A Ruby on Rails integration for Typesense search engine that provides seamless integration with ActiveRecord, Sequel and Mongoid models.
This gem is a fork of the algolia-rails gem, adapted to work with Typesense while maintaining similar functionality and API patterns. The core integration patterns and much of the functionality were inspired by Algolia's excellent work. Special thanks to the Algolia team for their original implementation, which provided a solid foundation for this Typesense integration.
- Seamless integration with ActiveRecord, Sequel, and Mongoid models
- Automatic indexing of model data with callbacks
- Support for multiple pagination backends (Kaminari, WillPaginate, Pagy)

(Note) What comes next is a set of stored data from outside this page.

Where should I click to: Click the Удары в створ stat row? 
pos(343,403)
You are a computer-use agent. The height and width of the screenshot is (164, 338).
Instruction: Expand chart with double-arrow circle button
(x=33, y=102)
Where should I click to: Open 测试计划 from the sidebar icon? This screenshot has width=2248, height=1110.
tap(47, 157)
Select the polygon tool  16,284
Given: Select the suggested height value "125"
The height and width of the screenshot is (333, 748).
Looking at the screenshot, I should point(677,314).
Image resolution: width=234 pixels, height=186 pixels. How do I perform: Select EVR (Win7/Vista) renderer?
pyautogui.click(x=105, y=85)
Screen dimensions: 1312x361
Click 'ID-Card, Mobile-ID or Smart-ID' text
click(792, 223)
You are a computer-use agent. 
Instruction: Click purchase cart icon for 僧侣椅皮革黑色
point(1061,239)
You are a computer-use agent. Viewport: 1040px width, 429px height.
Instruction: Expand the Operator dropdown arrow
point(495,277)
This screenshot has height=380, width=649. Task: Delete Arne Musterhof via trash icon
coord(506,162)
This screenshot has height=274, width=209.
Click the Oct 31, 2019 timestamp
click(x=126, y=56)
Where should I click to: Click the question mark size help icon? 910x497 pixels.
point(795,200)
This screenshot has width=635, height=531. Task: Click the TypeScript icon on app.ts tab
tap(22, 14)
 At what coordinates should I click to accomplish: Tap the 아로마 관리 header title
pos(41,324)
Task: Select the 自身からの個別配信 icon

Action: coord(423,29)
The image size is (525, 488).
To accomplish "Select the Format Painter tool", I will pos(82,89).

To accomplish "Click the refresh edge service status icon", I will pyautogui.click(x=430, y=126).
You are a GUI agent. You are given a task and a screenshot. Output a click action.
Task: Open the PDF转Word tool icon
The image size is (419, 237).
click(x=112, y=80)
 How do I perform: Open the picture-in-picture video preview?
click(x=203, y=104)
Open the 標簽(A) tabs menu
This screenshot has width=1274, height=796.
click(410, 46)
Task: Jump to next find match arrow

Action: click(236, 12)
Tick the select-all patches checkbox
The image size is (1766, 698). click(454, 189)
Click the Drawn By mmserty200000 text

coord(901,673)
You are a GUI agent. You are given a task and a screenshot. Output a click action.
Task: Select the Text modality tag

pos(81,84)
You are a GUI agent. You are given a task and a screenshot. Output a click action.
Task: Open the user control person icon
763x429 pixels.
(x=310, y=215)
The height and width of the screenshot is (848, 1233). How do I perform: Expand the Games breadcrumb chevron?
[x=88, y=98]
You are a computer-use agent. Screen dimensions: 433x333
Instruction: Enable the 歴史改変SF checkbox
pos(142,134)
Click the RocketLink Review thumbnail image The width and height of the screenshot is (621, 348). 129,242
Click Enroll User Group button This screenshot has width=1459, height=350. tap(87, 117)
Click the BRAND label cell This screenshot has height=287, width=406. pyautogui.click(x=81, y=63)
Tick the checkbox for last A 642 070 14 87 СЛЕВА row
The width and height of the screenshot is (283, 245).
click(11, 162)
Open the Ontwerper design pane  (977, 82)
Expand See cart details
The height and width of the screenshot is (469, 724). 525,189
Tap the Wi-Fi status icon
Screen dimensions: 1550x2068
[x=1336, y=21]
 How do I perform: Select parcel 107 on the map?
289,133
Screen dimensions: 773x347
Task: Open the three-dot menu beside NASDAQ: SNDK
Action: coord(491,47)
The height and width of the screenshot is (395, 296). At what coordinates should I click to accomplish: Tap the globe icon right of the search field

- Rich attribute customization and serialization
- Support for nested relationships and hierarchical data
- Background job processing via ActiveJob integration
- Conditional indexing based on model state
- Environment-specific indexing
- Support for faceted search and filtering
- Customizable schema with predefined fields
- Multi-way and one-way synonyms support
- Rake tasks for index management
Add this line to your application's Gemfile:
gem 'typesense-rails', '~> 1.0.0.rc1'
Then execute:
$ bundle install
Initialize Typesense in your Rails application (e.g., in config/initializers/typesense.rb
):
Typesense.configuration = {
nodes: [{
host: 'localhost', # For Typesense Cloud use xxx.a1.typesense.net
port: '8108', # For Typesense Cloud use 443
protocol: 'http' # For Typesense Cloud use https
}],
api_key: 'your-api-key',
connection_timeout_seconds: 2
}
class Product < ApplicationRecord
include Typesense
typesense do
# Define attributes to be indexed
attributes :name, :description, :price
# Add dynamic attributes
attribute :full_name do
"#{first_name} #{last_name}"
end
# Define predefined fields with specific types
predefined_fields [
{ 'name' => 'name', 'type' => 'string', 'facet' => true },
{ 'name' => 'price', 'type' => 'float' }
]
# Set default sorting
default_sorting_field 'price'
# Configure synonyms
multi_way_synonyms [
{ "phone-synonym" => %w[galaxy samsung samsung_electronics] }
]
one_way_synonyms [
{ "smart-phone-synonym" => {
"root" => "smartphone",
"synonyms" => %w[nokia samsung motorola android]
}
}
]
# Symbols to index
symbols_to_index ["-", "_"]
# Token separators
token_separator ["-", "_"]
# Enable nested fields
enable_nested_fields true
end
end
class Profile < ApplicationRecord
include Typesense
belongs_to :user
has_many :specializations
typesense do
# Nest user data
attribute :user do
{ name: user.name, email: user.email }
end
# Include related data
attribute :specializations do
specializations.select(&:public?).map do |s|
{ title: s.title, category: s.category }
end
end
end
end
# Basic search
results = Product.search('phone', 'name')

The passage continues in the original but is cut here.